Ayat ini merupakan tahdzir (peringatan) Allah swt
kepada kaum Yahudi, karena tadzkir (pengingatan) akan tafdlil
(keutamaan) yang telah dianugerahkan kepada leluhur mereka (yang ditunjuk pada
ayat sebelumnya) tidak membuat mereka tunduk dan taat kepada-Nya, malah
sebaliknya menjadikan mereka durhaka. Mereka menduga bahwa mereka tidak akan mendapat siksa di
akhirat kelak betapapun durhakanya, oleh karena mereka berasal dari leluhur
yang tersohor banyak memiliki keutamaan.
Maka kemudian Allah swt melalui ayat ini membatalkan dugaan mereka
dengan menafikan wasilah-wasilah
(perantara-perantara) yang menurut
mereka dimungkinkan dapat menyelamatkan dari siksa-Nya. Pertama ; ‘La tajzi nafsun ‘an
nafsin syaia’ (seseorang tidak bisa membela orang lain sedikitpun).

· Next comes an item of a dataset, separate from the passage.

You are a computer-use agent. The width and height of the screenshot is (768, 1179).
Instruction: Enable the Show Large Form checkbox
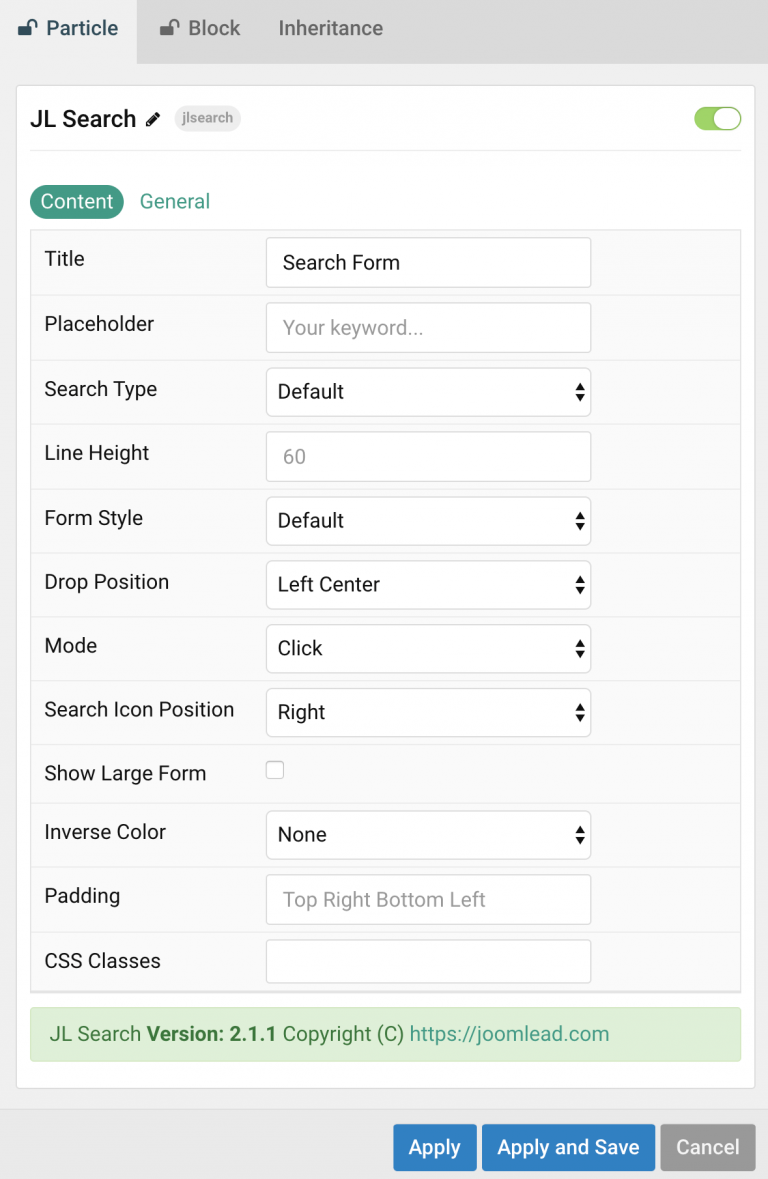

Lewat pernyataan ini, Allah swt bermaksud menjelaskan bahwa leluhur mereka
betapapun terhormat dan taatnya kepada Allah swt, di akhirat nanti tidak
berkemampuan untuk membela sedikitpun juga. Kedua ; ‘La yuqbalu
minha syafa’ah” (tidak diterima
syafa’at orang lain). Dalam kehidupan dunia jika seseorang tidak memiliki
kemampuan, maka ia dapat meminta bantuan orang lain yang disegani/ dihormati
untuk menjadi penghubung dalam meraih apa yang diharapkan. Melalui pernyataan
ini, Allah swt menegaskan bahwa dalam kehidupan akhirat, hal tersebut tidak
akan pernah didapat. Ketiga ; ‘La yu-khadzu minha ‘adl’ (tidak
diterima tebusan). Pernyataan ini merupakan penegasan Allah swt bahwa meski
dalam kehidupan dunia tebusan dikenal dalam banyak kasus, tetapi di akhirat
tidak ada walau sebesar apapun tebusan yang diberikan. Keempat ; ‘La
hum yunsharun’ (mereka tidak akan tertolong). Dengan pernyataan ini
Allah swt bermaksud memberikan penegasan bahwa tidak ada peluang sedikitpun dan
dengan cara apapun bagi mereka untuk mendapat pertolongan. Implisit dari
pernyataan-pernyatan-Nya itu, Allah bermaksud menyatakan sebuah kesimpulan
bahwa :
لاَوَسِيْلَةَ لِلنَّجَاةِ
يَوْمَ الْقِيَامَةِ سِوَى
الاِيْمَانِ وَالاَعْمَالِ الصَّالِحَةِ
“Tidak ada wasilah untuk menyelamatkan diri
di hari kiamat nanti kecuali keimanan dan amal kebajikan”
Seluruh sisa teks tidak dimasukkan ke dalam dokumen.